● **Exercise directions**: For the material that follows, return exactly the lines from the one with "Task: Switch to the 禮物箱 tab" through the one with "Viewport: 824px width, 606px height.", both ends included.

● **Recorded data**:
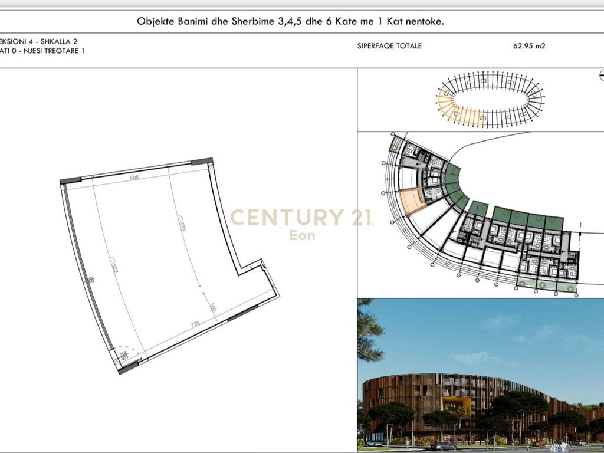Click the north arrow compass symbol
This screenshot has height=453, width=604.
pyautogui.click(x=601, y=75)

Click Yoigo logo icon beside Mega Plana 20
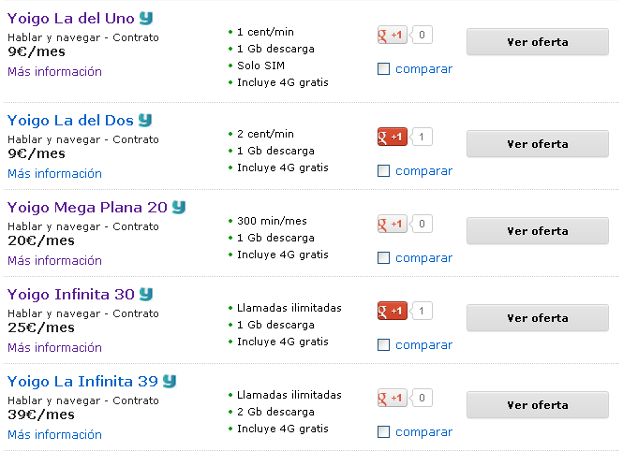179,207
* * *
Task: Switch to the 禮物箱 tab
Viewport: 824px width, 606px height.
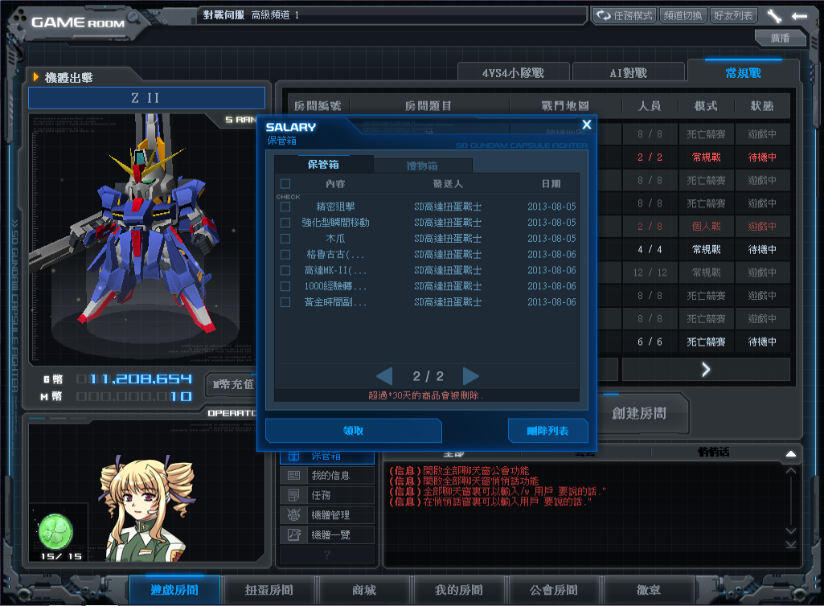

● **Answer for the task**:
Task: Switch to the 禮物箱 tab
Viewport: 824px width, 606px height.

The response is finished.